+++ Material provided

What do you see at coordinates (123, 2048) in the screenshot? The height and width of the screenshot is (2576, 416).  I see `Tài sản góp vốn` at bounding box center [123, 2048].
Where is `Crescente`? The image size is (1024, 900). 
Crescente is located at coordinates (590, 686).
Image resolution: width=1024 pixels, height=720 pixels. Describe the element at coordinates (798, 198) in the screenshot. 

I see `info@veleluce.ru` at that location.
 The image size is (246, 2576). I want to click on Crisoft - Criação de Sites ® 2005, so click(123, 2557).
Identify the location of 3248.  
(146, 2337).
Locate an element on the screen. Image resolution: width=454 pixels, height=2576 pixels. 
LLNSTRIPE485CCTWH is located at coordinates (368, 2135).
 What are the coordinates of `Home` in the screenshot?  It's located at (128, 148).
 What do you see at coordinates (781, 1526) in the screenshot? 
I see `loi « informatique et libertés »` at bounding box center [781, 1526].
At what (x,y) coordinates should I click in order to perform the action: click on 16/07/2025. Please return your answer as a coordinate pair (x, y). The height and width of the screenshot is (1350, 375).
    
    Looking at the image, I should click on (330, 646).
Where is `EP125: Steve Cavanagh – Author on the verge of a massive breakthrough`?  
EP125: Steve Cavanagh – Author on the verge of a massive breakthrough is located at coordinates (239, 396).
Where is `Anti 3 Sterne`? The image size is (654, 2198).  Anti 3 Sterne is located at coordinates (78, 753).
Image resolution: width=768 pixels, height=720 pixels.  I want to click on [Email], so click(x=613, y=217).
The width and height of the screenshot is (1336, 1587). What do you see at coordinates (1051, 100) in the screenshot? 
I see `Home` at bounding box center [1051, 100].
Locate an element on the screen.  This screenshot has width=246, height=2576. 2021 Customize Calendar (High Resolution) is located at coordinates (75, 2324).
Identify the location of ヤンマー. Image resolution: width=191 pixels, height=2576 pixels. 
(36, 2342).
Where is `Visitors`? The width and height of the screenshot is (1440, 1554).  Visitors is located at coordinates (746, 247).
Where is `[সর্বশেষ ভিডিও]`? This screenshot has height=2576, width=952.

++++++

Exercise: Convert the data above into a Markdown table with the columns Row and Line, giving each nonblank line its own row number and leaving out blank lines.

Solution:
| Row | Line |
|---|---|
| 1 | What do you see at coordinates (123, 2048) in the screenshot? The height and width of the screenshot is (2576, 416).  I see `Tài sản góp vốn` at bounding box center [123, 2048]. |
| 2 | Where is `Crescente`? The image size is (1024, 900).  |
| 3 | Crescente is located at coordinates (590, 686). |
| 4 | Image resolution: width=1024 pixels, height=720 pixels. Describe the element at coordinates (798, 198) in the screenshot.  |
| 5 | I see `info@veleluce.ru` at that location. |
| 6 |  The image size is (246, 2576). I want to click on Crisoft - Criação de Sites ® 2005, so click(123, 2557). |
| 7 | Identify the location of 3248.   |
| 8 | (146, 2337). |
| 9 | Locate an element on the screen. Image resolution: width=454 pixels, height=2576 pixels.  |
| 10 | LLNSTRIPE485CCTWH is located at coordinates (368, 2135). |
| 11 |  What are the coordinates of `Home` in the screenshot?  It's located at (128, 148). |
| 12 |  What do you see at coordinates (781, 1526) in the screenshot?  |
| 13 | I see `loi « informatique et libertés »` at bounding box center [781, 1526]. |
| 14 | At what (x,y) coordinates should I click in order to perform the action: click on 16/07/2025. Please return your answer as a coordinate pair (x, y). The height and width of the screenshot is (1350, 375). |
| 15 |     Looking at the image, I should click on (330, 646). |
| 16 | Where is `EP125: Steve Cavanagh – Author on the verge of a massive breakthrough`?   |
| 17 | EP125: Steve Cavanagh – Author on the verge of a massive breakthrough is located at coordinates (239, 396). |
| 18 | Where is `Anti 3 Sterne`? The image size is (654, 2198).  Anti 3 Sterne is located at coordinates (78, 753). |
| 19 | Image resolution: width=768 pixels, height=720 pixels.  I want to click on [Email], so click(x=613, y=217). |
| 20 | The width and height of the screenshot is (1336, 1587). What do you see at coordinates (1051, 100) in the screenshot?  |
| 21 | I see `Home` at bounding box center [1051, 100]. |
| 22 | Locate an element on the screen.  This screenshot has width=246, height=2576. 2021 Customize Calendar (High Resolution) is located at coordinates (75, 2324). |
| 23 | Identify the location of ヤンマー. Image resolution: width=191 pixels, height=2576 pixels.  |
| 24 | (36, 2342). |
| 25 | Where is `Visitors`? The width and height of the screenshot is (1440, 1554).  Visitors is located at coordinates (746, 247). |
| 26 | Where is `[সর্বশেষ ভিডিও]`? This screenshot has height=2576, width=952. |